OpenMetal separates boot and data storage on every server. The RTX PRO 6000 boots from 2x 960GB NVMe drives in RAID 1, isolating the OS from data so a data-volume change never risks the boot environment — see boot and data drive isolation. The data tier is a 6.4TB Micron 7500 MAX NVMe SSD (PCIe Gen4, 232-layer 3D TLC, 3 DWPD), expandable up to the 8-bay group (7 open bays) for model repositories and datasets.

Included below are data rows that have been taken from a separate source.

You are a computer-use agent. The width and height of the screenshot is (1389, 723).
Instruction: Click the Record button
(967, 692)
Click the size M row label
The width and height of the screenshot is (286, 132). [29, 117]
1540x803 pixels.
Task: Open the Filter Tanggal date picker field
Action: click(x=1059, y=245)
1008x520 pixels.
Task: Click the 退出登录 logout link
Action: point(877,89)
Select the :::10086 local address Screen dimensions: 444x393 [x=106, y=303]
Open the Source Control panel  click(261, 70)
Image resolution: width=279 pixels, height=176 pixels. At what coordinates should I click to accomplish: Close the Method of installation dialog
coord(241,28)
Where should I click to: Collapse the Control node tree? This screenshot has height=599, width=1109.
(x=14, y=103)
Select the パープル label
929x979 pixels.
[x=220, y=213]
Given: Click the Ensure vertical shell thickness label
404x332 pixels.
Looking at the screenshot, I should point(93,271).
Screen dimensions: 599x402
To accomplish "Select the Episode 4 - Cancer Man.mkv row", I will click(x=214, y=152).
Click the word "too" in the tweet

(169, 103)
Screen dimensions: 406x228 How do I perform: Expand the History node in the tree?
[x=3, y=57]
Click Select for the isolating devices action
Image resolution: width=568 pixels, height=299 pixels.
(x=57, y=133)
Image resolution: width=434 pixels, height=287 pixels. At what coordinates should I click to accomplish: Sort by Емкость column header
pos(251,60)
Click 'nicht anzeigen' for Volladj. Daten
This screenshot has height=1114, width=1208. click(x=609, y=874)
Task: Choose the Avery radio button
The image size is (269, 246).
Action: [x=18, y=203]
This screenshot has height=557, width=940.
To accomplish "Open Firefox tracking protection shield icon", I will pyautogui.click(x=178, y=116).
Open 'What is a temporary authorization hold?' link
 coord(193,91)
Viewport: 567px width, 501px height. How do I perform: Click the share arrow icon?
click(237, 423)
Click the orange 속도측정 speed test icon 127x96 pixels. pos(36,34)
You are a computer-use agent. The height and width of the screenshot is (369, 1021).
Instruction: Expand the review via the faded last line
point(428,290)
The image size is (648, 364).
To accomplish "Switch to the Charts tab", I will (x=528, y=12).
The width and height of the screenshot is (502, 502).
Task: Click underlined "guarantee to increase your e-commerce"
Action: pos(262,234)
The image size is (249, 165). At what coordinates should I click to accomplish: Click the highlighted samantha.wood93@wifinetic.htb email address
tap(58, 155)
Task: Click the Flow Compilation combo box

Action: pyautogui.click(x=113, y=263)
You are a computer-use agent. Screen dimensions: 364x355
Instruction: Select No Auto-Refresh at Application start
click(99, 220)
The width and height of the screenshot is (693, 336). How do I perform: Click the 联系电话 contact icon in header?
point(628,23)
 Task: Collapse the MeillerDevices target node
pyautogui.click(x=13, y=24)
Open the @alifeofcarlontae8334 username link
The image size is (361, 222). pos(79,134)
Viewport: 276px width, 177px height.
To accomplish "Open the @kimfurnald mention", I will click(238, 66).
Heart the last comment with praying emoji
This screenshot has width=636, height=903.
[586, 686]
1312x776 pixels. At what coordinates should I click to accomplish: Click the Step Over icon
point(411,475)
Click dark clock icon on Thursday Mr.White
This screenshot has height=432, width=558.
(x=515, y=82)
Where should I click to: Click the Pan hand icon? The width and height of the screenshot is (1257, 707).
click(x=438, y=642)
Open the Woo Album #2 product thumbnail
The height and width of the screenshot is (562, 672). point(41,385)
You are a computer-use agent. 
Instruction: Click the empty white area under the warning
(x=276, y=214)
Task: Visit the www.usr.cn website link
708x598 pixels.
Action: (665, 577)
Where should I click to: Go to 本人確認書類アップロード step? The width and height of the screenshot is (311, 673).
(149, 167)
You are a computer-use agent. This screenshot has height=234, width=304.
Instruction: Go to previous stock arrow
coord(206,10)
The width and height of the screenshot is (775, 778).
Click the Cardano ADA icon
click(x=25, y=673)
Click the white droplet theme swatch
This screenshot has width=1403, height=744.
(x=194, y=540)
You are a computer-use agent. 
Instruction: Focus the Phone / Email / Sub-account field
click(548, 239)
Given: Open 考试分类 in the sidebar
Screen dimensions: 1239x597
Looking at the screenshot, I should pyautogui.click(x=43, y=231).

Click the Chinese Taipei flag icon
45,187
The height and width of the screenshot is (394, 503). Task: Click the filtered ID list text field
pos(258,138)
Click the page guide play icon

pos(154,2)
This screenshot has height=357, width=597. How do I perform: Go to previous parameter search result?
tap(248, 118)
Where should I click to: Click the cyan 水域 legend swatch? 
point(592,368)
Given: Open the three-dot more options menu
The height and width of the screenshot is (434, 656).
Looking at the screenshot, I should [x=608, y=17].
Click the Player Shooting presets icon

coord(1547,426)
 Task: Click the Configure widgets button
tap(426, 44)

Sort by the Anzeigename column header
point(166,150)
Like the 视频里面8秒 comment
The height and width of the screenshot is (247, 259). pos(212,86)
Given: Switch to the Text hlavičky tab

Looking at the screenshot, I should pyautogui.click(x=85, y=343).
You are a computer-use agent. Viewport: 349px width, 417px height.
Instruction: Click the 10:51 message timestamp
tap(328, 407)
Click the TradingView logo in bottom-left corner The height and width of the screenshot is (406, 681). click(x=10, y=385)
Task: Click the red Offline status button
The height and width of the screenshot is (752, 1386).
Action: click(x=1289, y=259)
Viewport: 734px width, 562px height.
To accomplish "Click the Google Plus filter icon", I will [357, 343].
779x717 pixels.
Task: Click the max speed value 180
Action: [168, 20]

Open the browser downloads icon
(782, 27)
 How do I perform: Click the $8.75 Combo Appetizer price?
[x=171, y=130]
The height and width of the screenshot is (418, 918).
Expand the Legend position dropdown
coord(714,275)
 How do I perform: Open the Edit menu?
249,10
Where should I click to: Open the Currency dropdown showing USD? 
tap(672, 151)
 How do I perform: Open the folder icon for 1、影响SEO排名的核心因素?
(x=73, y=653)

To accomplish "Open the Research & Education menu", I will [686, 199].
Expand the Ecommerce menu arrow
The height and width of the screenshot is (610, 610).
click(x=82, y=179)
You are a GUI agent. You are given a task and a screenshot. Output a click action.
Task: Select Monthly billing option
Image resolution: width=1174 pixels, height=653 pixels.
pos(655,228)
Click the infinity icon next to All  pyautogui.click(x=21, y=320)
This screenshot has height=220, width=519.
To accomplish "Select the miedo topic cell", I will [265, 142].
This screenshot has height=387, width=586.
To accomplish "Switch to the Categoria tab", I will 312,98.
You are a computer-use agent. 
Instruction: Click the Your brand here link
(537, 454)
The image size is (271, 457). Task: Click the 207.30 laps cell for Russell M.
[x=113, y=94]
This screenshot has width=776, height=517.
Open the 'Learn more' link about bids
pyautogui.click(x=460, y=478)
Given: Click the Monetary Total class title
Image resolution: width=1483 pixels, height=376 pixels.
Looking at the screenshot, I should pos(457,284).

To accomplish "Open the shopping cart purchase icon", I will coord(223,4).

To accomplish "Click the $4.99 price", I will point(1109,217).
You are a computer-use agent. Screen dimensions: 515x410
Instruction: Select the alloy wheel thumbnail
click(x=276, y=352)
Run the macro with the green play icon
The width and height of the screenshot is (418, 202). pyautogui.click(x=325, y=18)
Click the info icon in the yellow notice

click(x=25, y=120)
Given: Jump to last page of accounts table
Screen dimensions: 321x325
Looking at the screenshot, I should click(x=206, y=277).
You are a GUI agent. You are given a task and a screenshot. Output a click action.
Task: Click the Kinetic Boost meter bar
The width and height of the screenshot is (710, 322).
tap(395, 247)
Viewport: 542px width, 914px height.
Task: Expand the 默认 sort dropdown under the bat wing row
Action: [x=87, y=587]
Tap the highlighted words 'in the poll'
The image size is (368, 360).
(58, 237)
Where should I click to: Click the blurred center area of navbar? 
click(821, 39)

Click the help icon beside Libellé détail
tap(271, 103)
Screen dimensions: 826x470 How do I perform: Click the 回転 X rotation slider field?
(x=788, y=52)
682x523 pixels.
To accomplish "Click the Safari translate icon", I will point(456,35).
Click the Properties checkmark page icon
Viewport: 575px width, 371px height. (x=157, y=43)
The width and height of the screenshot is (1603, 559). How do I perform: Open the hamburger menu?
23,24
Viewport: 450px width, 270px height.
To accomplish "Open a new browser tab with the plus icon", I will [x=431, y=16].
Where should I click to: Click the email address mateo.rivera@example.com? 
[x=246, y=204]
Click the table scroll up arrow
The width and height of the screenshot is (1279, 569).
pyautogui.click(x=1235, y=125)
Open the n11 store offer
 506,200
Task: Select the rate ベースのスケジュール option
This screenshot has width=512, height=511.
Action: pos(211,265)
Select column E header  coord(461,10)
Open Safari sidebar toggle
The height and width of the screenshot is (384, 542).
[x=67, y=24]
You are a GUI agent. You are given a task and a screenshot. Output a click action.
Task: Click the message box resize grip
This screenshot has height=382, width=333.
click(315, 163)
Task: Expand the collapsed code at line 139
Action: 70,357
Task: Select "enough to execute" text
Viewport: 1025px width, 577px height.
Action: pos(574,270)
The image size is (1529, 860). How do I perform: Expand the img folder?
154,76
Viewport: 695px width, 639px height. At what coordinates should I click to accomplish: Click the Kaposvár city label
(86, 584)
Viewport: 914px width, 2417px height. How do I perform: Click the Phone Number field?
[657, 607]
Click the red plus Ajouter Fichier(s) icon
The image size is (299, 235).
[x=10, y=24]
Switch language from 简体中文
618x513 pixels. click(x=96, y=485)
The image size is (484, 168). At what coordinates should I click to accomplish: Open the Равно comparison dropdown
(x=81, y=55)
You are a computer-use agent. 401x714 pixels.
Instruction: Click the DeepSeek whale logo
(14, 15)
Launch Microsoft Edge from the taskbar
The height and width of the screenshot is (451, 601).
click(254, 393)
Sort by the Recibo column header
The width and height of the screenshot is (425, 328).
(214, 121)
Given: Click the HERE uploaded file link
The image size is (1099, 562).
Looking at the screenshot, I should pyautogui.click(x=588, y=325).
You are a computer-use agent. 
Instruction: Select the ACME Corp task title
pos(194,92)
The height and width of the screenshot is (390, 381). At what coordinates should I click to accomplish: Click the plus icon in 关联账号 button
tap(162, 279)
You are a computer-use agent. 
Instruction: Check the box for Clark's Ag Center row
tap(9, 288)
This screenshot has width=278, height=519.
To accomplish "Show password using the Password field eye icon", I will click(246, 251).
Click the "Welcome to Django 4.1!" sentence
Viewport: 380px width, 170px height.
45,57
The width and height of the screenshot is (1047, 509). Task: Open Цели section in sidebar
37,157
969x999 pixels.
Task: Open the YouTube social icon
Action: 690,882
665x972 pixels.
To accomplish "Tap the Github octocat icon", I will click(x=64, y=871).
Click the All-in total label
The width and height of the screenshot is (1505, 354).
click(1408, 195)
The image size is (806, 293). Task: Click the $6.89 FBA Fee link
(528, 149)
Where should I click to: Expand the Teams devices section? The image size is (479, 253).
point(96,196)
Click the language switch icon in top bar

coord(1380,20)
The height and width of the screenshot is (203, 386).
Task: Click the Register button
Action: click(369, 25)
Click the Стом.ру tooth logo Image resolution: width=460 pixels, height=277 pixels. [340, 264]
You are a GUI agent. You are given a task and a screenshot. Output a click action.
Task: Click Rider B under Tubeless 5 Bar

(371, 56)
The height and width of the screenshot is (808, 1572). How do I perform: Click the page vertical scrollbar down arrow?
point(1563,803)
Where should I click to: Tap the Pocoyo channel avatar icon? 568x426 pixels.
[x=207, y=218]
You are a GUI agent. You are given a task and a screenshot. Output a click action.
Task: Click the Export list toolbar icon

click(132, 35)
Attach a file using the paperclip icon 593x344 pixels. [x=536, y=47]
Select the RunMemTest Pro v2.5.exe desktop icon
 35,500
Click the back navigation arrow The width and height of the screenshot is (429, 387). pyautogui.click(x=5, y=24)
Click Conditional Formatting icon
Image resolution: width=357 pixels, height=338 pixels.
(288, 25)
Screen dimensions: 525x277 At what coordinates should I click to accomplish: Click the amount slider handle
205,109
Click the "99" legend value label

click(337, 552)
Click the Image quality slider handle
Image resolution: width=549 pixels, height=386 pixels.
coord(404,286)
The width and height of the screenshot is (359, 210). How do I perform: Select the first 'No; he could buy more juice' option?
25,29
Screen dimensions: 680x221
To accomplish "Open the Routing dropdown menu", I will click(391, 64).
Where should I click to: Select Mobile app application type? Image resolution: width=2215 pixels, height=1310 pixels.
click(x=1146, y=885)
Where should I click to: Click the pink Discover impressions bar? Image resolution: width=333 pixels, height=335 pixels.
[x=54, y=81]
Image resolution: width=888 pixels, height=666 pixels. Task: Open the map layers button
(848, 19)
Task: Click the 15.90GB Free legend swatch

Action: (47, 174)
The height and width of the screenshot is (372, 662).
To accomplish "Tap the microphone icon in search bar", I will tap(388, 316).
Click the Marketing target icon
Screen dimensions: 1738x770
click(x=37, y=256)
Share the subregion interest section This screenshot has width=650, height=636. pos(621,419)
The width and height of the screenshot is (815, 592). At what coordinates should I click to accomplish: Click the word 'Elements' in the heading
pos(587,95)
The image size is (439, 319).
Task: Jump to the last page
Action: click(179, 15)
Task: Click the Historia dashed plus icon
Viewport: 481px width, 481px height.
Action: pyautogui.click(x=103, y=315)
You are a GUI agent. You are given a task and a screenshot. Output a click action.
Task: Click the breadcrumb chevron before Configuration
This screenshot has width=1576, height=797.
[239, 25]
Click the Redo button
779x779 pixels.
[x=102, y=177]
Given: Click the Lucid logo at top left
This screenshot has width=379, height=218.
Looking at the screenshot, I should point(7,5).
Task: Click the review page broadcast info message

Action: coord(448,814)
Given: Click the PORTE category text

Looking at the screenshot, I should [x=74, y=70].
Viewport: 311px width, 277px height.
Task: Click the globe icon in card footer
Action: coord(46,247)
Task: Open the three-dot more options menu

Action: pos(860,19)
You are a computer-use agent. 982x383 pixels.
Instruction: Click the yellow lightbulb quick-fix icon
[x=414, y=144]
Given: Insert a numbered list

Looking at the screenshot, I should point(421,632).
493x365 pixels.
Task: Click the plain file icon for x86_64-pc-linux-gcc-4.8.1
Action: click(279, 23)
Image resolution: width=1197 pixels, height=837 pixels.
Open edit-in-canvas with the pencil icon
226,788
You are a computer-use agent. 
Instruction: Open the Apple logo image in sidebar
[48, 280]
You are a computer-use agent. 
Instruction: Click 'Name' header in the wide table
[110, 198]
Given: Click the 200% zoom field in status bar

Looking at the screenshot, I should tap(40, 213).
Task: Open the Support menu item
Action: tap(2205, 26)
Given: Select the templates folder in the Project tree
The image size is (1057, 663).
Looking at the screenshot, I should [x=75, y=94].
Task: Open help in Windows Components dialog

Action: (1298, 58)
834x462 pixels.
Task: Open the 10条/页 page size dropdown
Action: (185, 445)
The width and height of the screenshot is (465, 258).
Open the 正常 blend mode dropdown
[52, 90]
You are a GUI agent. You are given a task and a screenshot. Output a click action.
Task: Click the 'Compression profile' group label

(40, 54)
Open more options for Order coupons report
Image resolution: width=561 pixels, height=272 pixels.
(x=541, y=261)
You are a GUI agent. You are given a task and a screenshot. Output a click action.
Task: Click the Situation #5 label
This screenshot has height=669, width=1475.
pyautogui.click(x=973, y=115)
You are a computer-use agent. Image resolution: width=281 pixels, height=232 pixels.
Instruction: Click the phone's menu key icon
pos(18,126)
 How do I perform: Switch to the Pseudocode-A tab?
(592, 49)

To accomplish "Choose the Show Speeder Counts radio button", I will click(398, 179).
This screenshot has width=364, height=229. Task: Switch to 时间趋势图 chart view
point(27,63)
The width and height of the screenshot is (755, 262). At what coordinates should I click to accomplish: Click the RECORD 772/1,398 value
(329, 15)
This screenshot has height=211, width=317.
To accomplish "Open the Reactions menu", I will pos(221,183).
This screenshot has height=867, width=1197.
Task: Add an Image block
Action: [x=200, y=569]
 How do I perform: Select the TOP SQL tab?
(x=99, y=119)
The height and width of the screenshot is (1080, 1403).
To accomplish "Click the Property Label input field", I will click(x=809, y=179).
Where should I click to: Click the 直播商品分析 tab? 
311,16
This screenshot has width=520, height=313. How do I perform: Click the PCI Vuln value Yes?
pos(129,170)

Metric	Micron 7500 MAX (6.4TB)
Sequential Read	7,000 MB/s
Sequential Write	5,900 MB/s
Random Read	1,100,000 IOPS
Random Write	400,000 IOPS
Read Latency (typical)	70 µs
Write Latency (typical)	15 µs
Endurance	3 DWPD (35,040 TBW)
Warranty	5 years

Fast local NVMe matters for inference serving: loading model weights and swapping model variants is read-bound, and 7 GB/s keeps cold-start and model-switch latency low.

Networking

Every RTX PRO 6000 server has 20 Gbps of private bandwidth by default (2x 10 Gbps uplinks in an LACP bond), upgradeable to 40 Gbps (4x 10 Gbps) as an option available across OpenMetal’s v2+ fleet, plus 10 Gbps of public bandwidth. The private network carries east-west traffic between your servers — multi-node inference fleets, pulling models from OpenMetal storage nodes — and is not metered. OpenMetal’s base network SLA is 99.96%, with measured performance exceeding 99.99% from 2022 through 2026. DDoS protection up to 10 Gbps per IP is included. See LACP network bonding.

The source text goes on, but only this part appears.